IL-6 induction in desiccated corneal epithelium in vitro and in vivo.

PURPOSE

To investigate the effect of desiccation on secretion of inflammatory cytokines in corneal epithelial cells and in the rat desiccation model.

METHODS

A human corneal epithelial cell line (CEPI) was grown in keratinocyte growth medium 2 (KGM2) to approximately 80% confluence. The medium was aspirated and dishes were left for 0 to 30 min with the cover left open to dry the cells (short-term desiccation). After desiccation, KGM2 was added to the dishes and collected from the dishes 15 min later to measure the concentrations of cytokines in the medium by sandwich enzyme immunoassay (ELISA). Viability of the cells was estimated with alamer blue. To study the effect of long-term desiccation, cultivated cells on transwells were used. After dessiccation for up to 8 h, the viability of the cells and levels of cytokines in the culture medium were examined. The expression of cytokines in the cornea of the dry eye model rat was measured by real-time PCR.

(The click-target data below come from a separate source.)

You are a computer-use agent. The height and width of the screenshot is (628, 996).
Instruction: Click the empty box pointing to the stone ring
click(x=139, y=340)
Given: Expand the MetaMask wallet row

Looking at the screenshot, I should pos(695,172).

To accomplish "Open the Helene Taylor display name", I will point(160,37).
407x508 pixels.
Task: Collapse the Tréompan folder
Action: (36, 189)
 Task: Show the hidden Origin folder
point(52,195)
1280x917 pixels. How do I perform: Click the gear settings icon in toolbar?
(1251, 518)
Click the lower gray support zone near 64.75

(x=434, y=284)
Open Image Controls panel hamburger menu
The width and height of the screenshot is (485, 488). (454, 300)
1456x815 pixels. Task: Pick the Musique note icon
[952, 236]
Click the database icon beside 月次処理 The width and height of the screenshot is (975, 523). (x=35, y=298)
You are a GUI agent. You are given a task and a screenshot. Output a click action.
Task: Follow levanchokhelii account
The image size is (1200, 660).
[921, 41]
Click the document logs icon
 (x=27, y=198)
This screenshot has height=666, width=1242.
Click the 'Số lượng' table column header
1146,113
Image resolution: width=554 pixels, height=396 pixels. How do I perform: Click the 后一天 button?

RESULTS: Short-term dessication of CEPI cells significantly increased the interleukin (IL)-6 level and slightly increased the tumor necrosis factor (TNF)-α level. Anti-IL-6 antibody partially suppressed cell death caused by desiccation. Upon long-term desiccation, IL-6 and IL-8 levels were increased. 
In the dry eye model rats, the IL-6 mRNA level in the cornea significantly increased, whereas TNF-α mRNA level slightly increased.

CONCLUSIONS

Desiccation induced IL-6 expression in corneal epithelial cells, suggesting that IL-6 participates in desiccation-induced cell death.